Your first step is to check your custody agreement in your divorce decree. This will outline the limits to what each parent is able to do without the consent of the other parent. For example, can either of you take the child on a trip out of the country without the consent of both parents? You could also have a provision limiting each parent's ability to travel with their child, even within states or cities.

Check to see if you must give permission in order for the child to travel with their other parent. If there is anything written in the custody agreement that prevents either parent from taking the child anywhere either parent feels uncomfortable with, this can be enforced by the courts. If simply talking to your ex-spouse doesn't change their minds about their trip, contact your lawyer to see about getting the courts to enforce the agreement.

Negotiate Revisions To The Agreement

If you find there are no restrictions on travel with your child for either spouse, but you still feel uncomfortable with where your ex-spouse wishes to take your child, then contact your lawyer and have them draw up a revision to the agreement. This will need to be negotiated with your ex-spouse as to what will change.

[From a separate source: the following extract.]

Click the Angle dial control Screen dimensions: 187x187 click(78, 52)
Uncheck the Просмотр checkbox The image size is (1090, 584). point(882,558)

If your ex-spouse does not want to cooperate and won't work with you to negotiate revisions to provide more restrictions into the custody agreement, then you can have your lawyer file the necessary papers to take them back to court. You can request a modification to the custody agreement through the judge. You will have to explain to the judge why you feel it's necessary to make the revisions. You must provide proof that your child would be in danger if they traveled to the destination your ex-spouse wants to go.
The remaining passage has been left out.